(Task to complete):
Where does the string "agent" appear in the material? Copy each line that holds it.

(Input data):

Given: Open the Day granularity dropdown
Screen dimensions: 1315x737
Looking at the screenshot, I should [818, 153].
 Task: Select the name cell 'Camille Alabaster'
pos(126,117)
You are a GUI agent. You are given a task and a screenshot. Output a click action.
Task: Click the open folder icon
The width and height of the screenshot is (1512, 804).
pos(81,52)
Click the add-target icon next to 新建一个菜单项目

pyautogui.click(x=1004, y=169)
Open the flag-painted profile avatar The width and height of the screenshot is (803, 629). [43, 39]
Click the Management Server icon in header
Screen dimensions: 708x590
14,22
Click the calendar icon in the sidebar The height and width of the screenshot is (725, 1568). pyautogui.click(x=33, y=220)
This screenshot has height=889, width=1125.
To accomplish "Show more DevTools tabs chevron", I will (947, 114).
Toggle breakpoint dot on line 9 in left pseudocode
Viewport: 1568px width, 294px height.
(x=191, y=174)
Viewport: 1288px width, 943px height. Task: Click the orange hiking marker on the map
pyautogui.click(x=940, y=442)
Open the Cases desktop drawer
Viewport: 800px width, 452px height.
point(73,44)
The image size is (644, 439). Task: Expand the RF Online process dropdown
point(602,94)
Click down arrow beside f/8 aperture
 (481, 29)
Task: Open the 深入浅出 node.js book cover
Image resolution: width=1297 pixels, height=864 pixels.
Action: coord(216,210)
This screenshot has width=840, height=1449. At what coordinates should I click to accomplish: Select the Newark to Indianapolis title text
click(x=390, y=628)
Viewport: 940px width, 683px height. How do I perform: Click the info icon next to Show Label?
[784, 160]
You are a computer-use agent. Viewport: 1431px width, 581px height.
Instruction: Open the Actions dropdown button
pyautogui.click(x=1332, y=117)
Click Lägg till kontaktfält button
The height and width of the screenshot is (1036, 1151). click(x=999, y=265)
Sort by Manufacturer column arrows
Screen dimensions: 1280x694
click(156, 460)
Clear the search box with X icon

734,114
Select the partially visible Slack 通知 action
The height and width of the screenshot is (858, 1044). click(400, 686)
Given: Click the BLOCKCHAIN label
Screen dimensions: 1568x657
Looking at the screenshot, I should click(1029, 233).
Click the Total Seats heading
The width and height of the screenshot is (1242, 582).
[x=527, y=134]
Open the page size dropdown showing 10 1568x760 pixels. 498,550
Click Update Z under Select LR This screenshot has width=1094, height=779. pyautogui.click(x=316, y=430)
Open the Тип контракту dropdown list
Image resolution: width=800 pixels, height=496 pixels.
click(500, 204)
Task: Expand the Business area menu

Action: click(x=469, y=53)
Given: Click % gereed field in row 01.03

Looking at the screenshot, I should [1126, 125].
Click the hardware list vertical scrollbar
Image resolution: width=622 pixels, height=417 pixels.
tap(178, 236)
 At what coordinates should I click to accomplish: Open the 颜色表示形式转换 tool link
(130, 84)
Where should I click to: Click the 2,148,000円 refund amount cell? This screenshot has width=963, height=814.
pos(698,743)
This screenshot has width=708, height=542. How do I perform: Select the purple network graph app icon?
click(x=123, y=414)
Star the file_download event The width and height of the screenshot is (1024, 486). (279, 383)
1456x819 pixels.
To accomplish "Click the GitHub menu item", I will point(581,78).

(Exercise output):
You are a GUI agent. You are given a task and a screenshot. Output a click action.
You are a computer-use agent. Viewport: 1431px width, 581px height.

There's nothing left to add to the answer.